К сожалению, он не был знаком с Андреем Дмитриевичем, хотя, разумеется, знает его по литературе.
– Вот за вас я, матушка моя, действительно могу заступиться, если с вами, не дай бог, что-нибудь произойдет в этом роде. Вообще-то, история бессмысленная, нелепая и, к сожалению, далеко не единственная. Да-с. Так что, если бы даже я и подписал это письмо, которое, по-моему, составлено несколько экспансивно, – ничего бы из этого не получилось, матушка моя, ничего. И вам, мне кажется, нужно не торопиться, а переждать недели две-три.

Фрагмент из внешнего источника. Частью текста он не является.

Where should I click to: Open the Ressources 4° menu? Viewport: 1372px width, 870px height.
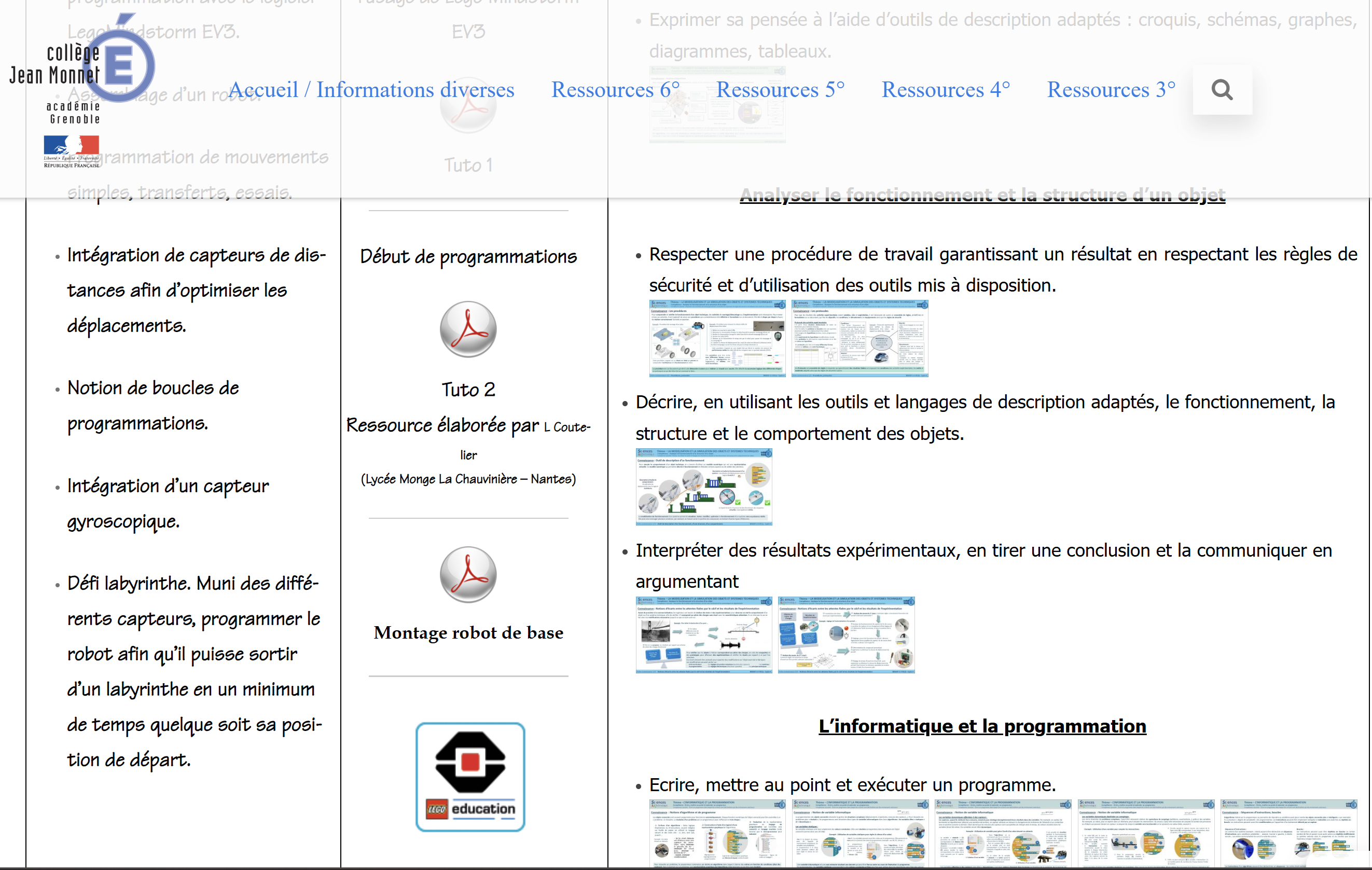pyautogui.click(x=945, y=90)
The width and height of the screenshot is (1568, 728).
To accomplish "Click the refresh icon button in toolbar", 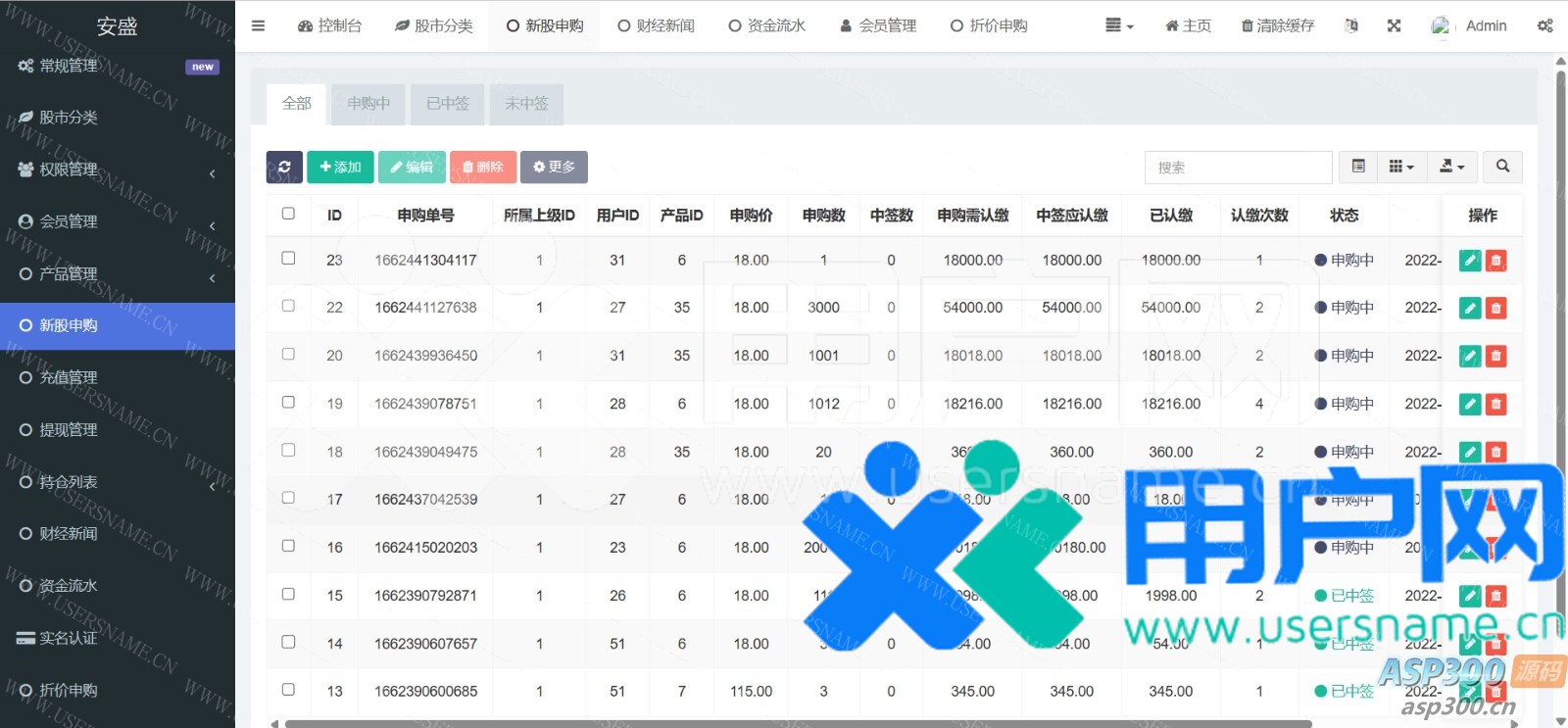I will 284,168.
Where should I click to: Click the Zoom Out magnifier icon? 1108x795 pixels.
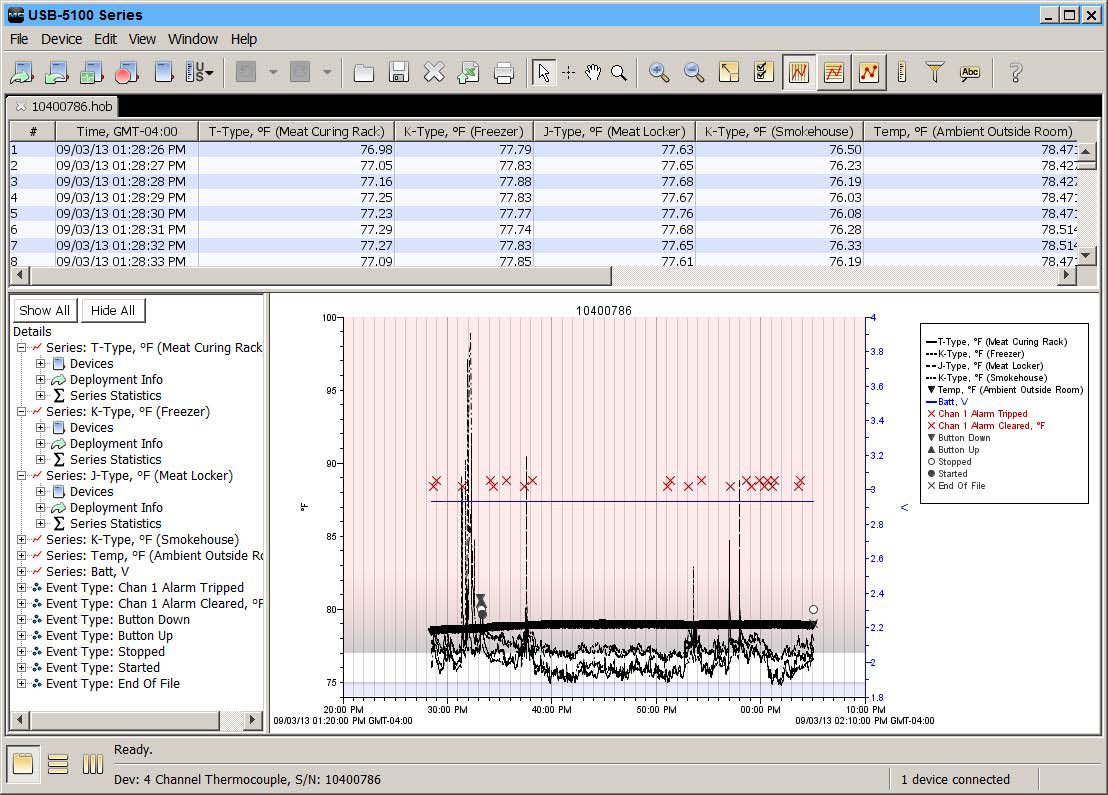pyautogui.click(x=694, y=72)

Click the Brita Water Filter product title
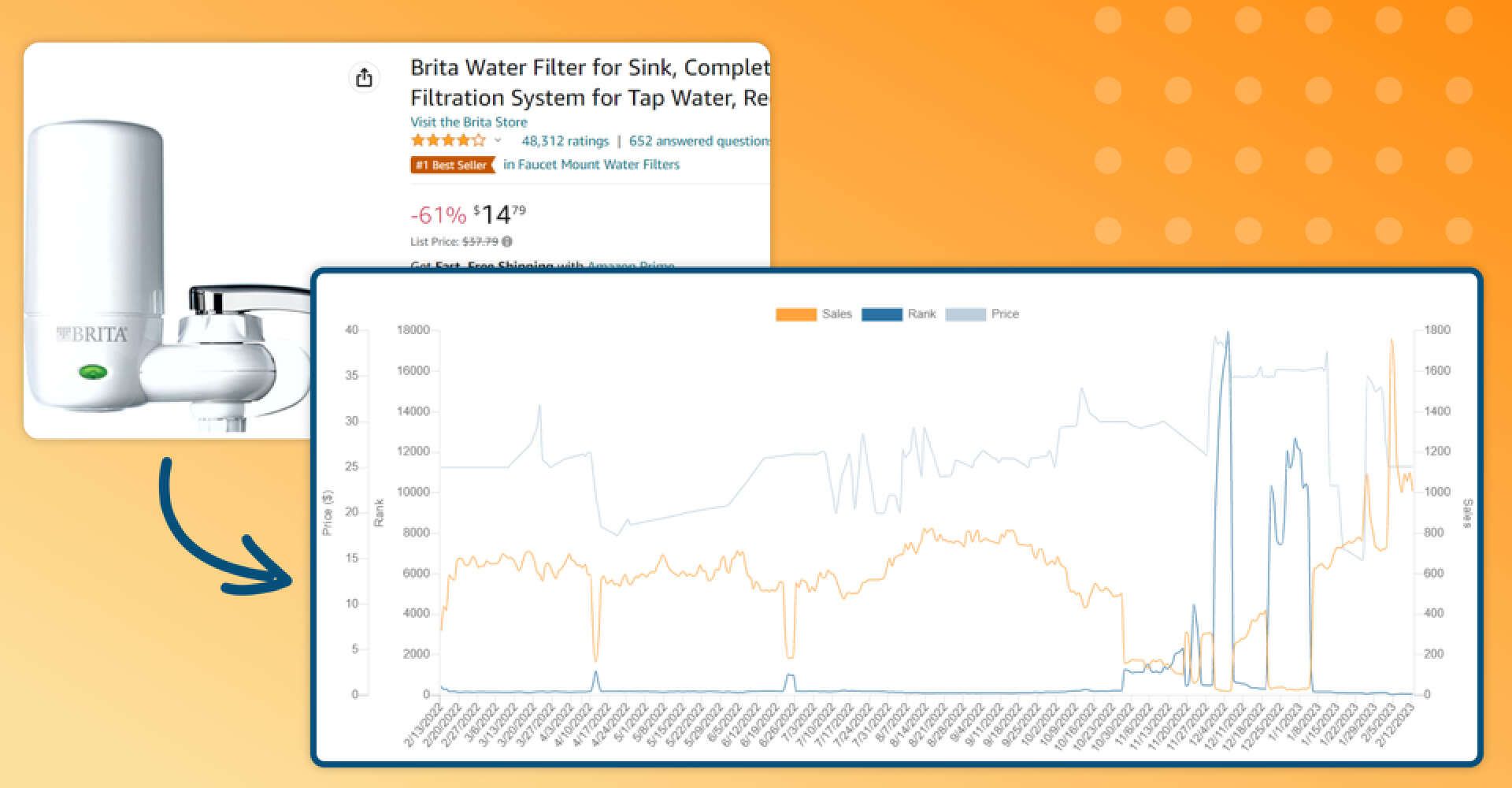pyautogui.click(x=589, y=82)
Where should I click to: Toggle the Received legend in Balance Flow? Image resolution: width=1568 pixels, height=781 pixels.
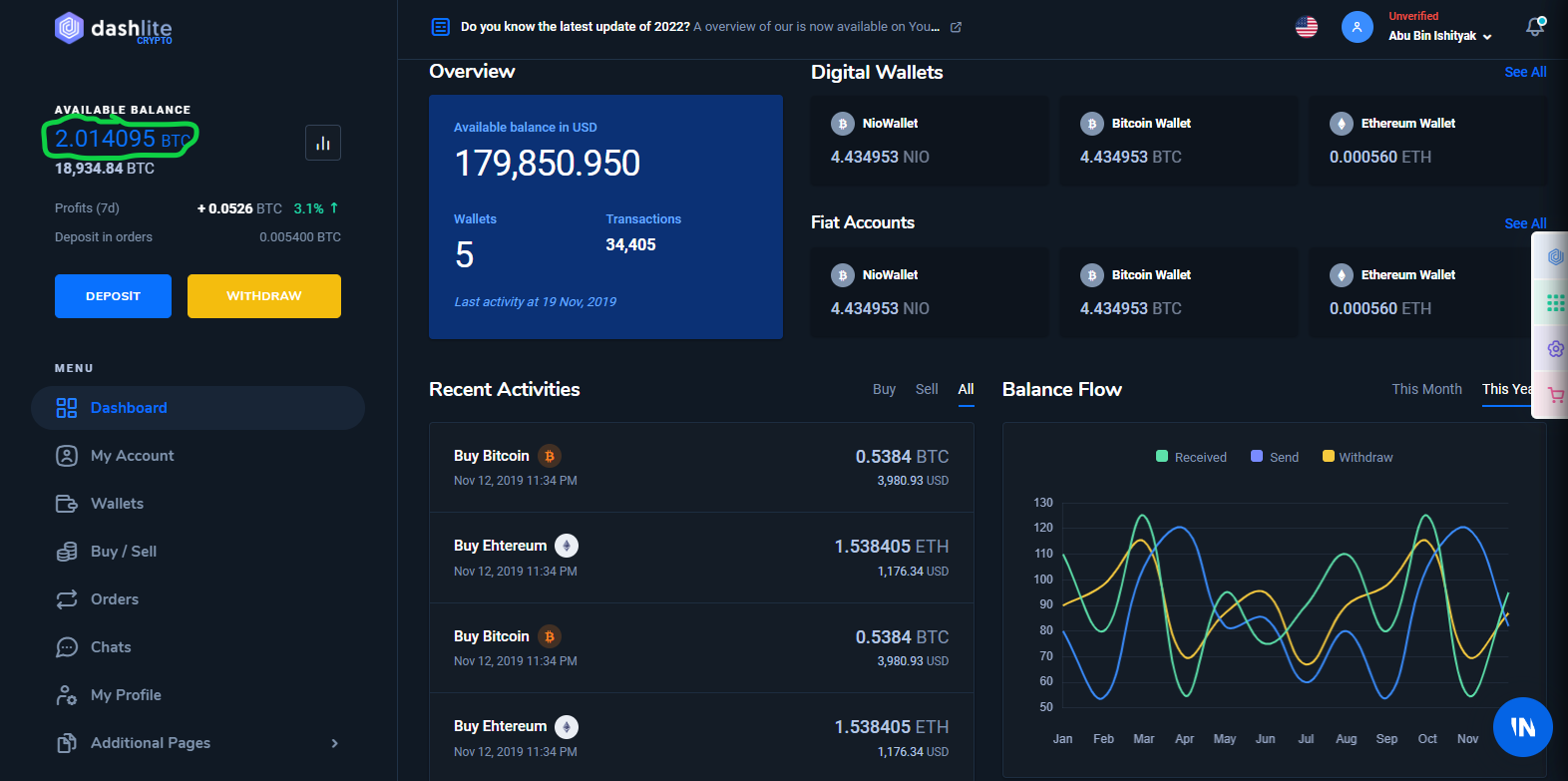pos(1191,457)
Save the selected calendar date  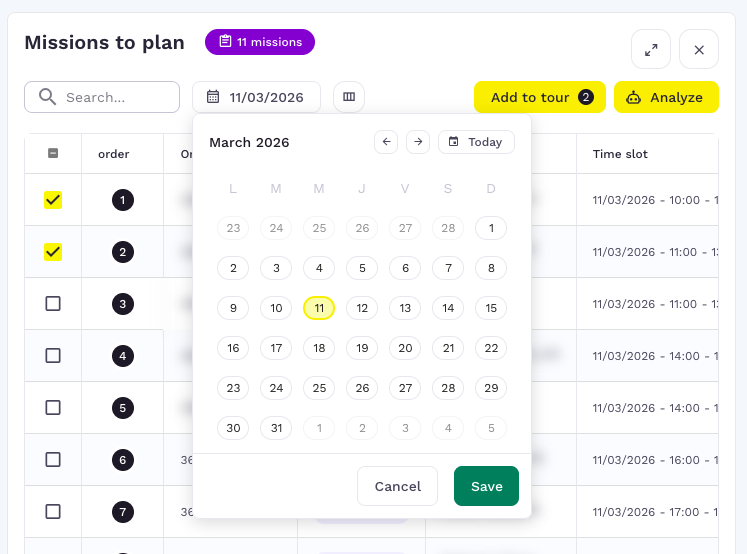pyautogui.click(x=486, y=486)
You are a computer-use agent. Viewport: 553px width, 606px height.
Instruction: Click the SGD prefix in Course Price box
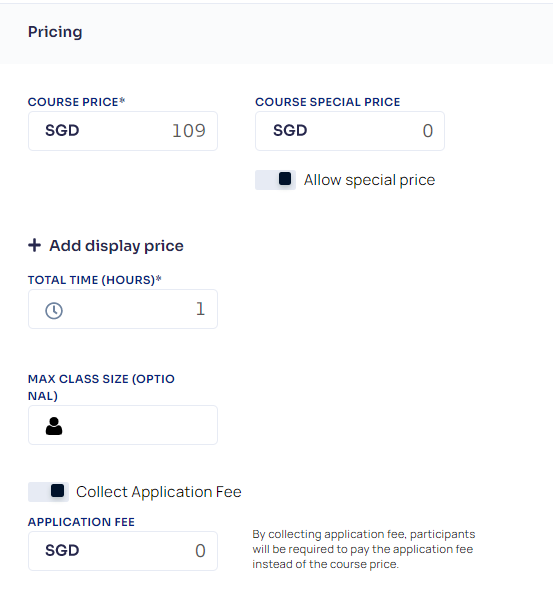pos(62,131)
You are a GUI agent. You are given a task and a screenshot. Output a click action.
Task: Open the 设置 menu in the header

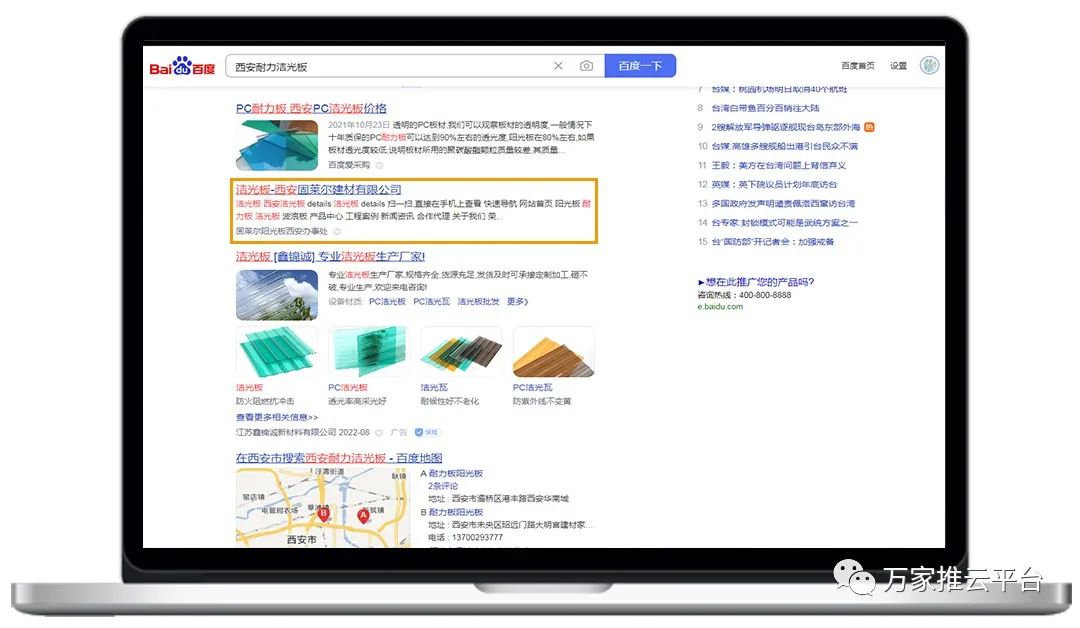898,66
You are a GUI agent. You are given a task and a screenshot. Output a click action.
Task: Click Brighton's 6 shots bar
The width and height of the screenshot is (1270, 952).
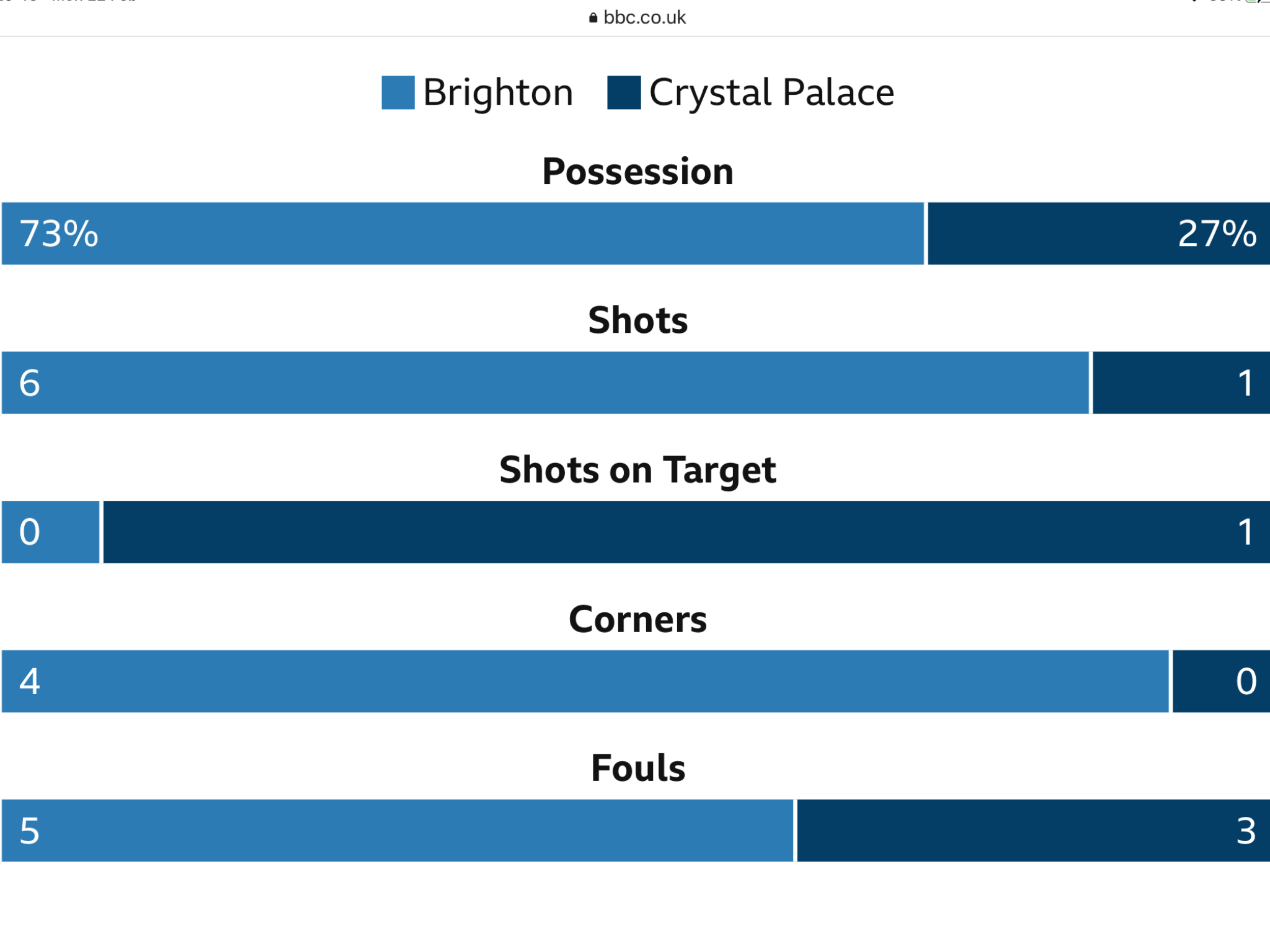[x=545, y=382]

Аппарат ворчит, и, подкрутив какой-то упрямый винтик, Кипарский начинает водить микрофоном по воздуху перед моими губами.
– И не сидеть сложа руки, да-с, а поехать на фронт и доказать, что представляет собою ваш препарат в полевых условиях.
– Препарат?
– Вот именно. В чем дело с Андреем Дмитриевичем – это, по-видимому… станет известно впоследствии, но что подобная история может отразиться на вас, а следовательно, и на вашем препарате, это для меня уже и сейчас совершенно ясно.
И, склонив красную апоплексическую шею, Кипарский поглядывает на меня маленькими умными глазками из-под нависших бровей.
– Вам известно, что скоро на Первый Прибалтийский фронт отправляется под моим руководством бригада? Вот и присоединяйтесь. Испытаем пенициллин в полевых условиях – вот тогда, надо полагать, крыть действительно будет нечем.
Я слушаю его и ничего не понимаю. Почему Кипарский вдруг заговорил о моем препарате? Зачем снова испытывать его, да еще на фронте? Разве могу я сейчас уехать из Москвы?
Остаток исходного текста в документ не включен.